Some things are pulled from GitHub, so it is probably a good idea to look into the packages it is downloading.
8 DEs aren't enough for you?
Also pop os has a preconfigured tiling window manager called pop shell
8 DEs aren't enough for you?
They are, but a man can dream. And thanks for the tip!
OpenSUSEway is pattern you can install in opensuse which install an opensuse themed sway/waybar/wofi/greetd and a notification center i cant recall its name. It is what I use on Opensuse Slowroll for a less agressive rolling release.
So like most Arch-based distros but Debian?
That's not right. Debian/suse are no less out of the box user friendly than Arch - not counting endeavouros/Manjaro, they're more friendly.
Arch still needs extra setup and configuration after install. Endeavouros makes it a bit simpler, but there's still configuration (and ricing) invoice. Auto-discovery of printers (cups, avahi), graphical configuration tools out of the box, user permissions/group membership setup out of the box in a way that new users (or even power users) can just set things up graphically... all of that needs extra work.
That's the extra configuration that this is providing.
I was saying that there are many Arch-based distros that are essentially Arch (down to the repos sometimes), but with a (graphical) installer and rice, and that Spiral Linux seems like exactly that but replace Arch with Debian.
I see, you're right from that perspective.

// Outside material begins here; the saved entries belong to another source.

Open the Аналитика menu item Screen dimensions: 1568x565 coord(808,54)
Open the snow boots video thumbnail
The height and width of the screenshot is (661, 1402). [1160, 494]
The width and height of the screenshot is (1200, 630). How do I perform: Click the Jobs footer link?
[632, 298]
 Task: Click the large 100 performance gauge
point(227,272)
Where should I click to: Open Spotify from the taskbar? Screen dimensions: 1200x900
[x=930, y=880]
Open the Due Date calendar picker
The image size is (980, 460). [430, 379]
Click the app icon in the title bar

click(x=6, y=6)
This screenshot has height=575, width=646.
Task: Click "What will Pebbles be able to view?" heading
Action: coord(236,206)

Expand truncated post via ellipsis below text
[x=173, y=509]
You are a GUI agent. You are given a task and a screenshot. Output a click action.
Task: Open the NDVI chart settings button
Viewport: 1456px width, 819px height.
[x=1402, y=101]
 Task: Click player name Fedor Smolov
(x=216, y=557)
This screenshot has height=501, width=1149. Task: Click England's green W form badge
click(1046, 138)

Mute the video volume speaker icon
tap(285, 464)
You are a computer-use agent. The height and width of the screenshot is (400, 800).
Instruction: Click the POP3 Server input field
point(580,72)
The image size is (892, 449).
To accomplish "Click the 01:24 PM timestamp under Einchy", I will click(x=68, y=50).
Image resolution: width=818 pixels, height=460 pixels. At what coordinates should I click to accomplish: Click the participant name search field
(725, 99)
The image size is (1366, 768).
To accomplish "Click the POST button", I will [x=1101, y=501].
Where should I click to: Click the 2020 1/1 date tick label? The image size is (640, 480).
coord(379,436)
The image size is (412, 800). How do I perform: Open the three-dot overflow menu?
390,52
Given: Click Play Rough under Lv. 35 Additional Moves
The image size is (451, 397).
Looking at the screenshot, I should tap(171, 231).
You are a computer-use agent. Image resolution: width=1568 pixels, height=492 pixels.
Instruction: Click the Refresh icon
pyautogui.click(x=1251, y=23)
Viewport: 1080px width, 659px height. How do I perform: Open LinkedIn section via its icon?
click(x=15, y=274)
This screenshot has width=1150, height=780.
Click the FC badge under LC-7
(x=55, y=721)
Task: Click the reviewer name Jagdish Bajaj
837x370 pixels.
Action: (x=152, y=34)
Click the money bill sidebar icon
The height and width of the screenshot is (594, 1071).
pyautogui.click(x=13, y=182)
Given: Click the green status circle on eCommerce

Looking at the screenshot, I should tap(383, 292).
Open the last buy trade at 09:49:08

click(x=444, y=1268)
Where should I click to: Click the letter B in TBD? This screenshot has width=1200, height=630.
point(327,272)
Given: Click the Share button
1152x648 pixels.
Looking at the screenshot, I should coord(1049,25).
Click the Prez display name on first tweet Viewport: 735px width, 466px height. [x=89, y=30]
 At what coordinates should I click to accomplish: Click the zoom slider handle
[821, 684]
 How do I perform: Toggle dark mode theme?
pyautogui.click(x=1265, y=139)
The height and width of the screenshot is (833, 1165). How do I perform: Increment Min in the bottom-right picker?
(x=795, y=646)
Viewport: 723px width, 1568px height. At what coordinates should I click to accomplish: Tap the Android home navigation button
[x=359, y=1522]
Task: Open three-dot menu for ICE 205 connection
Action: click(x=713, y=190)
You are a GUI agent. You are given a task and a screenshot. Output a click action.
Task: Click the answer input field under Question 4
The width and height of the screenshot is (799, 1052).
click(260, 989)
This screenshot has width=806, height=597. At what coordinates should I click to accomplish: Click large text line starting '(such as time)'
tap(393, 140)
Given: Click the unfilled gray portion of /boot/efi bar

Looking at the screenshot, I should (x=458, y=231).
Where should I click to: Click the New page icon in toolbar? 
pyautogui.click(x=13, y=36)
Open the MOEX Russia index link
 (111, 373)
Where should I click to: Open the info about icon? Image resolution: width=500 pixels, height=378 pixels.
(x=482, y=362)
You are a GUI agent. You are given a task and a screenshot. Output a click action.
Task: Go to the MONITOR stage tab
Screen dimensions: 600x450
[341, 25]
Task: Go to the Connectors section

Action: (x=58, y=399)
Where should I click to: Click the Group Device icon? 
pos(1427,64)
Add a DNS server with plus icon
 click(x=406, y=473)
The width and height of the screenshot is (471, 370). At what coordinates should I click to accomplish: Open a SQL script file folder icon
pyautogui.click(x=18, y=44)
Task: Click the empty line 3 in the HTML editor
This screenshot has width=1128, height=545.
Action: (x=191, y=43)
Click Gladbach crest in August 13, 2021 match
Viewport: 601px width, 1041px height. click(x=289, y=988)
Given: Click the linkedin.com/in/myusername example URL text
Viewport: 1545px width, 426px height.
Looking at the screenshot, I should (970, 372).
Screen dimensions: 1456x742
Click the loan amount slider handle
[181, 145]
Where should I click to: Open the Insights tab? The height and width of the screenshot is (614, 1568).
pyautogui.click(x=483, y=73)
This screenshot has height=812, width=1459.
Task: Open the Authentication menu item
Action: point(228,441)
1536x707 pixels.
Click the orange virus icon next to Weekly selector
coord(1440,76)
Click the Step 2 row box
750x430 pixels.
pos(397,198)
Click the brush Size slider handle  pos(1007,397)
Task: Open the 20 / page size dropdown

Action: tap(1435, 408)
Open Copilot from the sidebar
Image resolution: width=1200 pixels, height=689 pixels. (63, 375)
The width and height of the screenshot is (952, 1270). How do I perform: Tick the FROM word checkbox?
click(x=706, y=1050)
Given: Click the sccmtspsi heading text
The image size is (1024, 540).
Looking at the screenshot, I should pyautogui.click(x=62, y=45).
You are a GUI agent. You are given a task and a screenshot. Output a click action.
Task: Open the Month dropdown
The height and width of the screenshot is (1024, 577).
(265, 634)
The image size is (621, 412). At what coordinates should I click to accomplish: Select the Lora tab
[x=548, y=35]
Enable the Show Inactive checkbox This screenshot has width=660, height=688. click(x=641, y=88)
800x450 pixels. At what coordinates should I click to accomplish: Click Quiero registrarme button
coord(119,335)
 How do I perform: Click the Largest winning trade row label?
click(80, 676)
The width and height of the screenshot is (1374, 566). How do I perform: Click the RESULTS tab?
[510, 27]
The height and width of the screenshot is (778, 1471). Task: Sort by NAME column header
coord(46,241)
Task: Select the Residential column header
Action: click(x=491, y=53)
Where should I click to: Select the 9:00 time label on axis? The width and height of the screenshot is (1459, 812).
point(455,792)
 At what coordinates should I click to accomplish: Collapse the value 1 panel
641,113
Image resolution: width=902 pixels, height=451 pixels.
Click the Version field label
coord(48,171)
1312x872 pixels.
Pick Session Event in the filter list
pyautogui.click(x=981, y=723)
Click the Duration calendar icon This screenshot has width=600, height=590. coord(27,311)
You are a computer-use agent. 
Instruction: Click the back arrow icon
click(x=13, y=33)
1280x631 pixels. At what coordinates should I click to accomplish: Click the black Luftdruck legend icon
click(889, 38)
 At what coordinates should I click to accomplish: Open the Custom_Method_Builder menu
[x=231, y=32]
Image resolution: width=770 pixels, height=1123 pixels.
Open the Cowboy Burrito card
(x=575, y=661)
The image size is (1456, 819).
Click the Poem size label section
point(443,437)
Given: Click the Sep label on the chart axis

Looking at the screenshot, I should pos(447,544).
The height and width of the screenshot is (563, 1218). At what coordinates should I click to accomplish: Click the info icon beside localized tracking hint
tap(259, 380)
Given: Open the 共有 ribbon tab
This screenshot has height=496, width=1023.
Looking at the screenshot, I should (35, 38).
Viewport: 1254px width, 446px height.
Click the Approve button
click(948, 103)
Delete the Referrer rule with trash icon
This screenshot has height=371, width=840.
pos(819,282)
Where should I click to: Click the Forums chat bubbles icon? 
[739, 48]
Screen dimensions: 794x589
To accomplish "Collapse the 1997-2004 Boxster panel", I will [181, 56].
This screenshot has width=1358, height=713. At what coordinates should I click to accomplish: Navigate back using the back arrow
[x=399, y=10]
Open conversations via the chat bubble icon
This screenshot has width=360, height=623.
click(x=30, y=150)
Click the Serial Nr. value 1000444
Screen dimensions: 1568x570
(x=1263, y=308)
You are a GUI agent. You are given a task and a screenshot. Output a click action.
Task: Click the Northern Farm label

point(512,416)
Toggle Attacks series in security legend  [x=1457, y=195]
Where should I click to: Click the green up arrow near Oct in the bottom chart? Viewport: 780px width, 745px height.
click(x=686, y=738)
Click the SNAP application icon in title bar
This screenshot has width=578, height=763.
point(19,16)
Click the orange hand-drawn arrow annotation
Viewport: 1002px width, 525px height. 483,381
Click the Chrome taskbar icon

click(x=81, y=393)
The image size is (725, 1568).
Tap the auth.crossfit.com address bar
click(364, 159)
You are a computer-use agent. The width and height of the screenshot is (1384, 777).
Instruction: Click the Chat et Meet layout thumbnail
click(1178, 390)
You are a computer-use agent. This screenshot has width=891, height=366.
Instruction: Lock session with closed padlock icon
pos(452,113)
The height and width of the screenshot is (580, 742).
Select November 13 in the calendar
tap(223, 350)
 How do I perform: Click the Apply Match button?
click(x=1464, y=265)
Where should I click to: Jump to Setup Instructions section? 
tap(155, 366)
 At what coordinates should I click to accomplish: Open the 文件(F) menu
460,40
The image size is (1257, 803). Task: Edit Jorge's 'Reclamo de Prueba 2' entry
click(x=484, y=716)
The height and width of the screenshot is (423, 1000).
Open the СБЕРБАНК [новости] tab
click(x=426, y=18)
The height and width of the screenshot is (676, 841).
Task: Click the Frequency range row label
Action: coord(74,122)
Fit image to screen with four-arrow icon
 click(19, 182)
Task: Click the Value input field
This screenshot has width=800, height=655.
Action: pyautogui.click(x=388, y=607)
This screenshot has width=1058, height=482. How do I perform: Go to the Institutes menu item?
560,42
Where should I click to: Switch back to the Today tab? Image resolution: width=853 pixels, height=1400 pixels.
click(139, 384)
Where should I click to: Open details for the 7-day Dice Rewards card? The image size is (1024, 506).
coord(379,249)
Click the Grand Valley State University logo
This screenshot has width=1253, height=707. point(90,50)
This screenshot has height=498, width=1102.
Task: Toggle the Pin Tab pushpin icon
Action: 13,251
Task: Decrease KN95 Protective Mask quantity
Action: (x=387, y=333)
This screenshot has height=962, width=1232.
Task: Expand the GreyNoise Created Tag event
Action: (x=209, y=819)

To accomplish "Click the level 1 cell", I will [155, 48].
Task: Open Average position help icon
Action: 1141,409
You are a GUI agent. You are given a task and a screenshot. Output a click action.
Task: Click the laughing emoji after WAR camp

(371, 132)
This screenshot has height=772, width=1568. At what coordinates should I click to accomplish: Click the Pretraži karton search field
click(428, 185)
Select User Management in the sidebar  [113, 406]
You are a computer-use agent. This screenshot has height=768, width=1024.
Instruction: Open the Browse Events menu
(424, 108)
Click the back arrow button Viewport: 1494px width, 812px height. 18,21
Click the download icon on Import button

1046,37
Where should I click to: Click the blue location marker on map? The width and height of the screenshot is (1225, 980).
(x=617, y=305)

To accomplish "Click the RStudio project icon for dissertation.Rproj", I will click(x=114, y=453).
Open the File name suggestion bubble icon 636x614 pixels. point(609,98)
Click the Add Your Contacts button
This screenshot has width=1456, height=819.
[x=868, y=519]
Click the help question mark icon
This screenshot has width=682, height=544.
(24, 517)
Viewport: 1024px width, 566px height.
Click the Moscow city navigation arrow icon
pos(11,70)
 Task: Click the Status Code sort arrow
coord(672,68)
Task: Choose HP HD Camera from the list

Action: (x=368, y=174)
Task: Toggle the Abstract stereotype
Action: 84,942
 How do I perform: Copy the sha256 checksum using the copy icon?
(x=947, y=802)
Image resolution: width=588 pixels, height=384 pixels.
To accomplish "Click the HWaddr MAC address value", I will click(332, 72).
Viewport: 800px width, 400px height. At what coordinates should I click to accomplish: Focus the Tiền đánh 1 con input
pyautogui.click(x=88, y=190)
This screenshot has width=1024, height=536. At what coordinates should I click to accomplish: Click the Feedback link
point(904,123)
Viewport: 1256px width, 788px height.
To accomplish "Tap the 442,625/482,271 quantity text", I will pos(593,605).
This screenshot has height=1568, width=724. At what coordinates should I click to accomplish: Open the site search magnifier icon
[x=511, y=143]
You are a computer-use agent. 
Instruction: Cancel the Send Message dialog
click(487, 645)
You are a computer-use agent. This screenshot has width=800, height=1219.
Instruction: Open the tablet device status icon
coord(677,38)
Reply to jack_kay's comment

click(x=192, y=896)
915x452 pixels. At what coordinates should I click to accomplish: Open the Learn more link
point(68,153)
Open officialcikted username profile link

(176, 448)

For this 'distro', I like the emphasis the maintainer put on out of the box usability, including proprietary codecs, extra repositories that are not enabled/added by default, but widely used, flatpak setup out of the box, printer permissions relaxing etc.
So like most Arch-based distros but Debian?
Hi there, SpiralLinux creator here. I would say that compared to most derivative distros, no, SpiralLinux isn't quite the same thing. Most of those derivatives also maintain some of their own package repositories, whereas I strictly avoid that with SpiralLinux to avoid users' systems depending on me for maintenance and updates and continuity of the system.
I like SpiralLinux a lot. I installed it on my old Inspiron and it runs like a dream.
No aarch64 support?
you wouldn't want your entire system to depend on a random single developer maintaining it.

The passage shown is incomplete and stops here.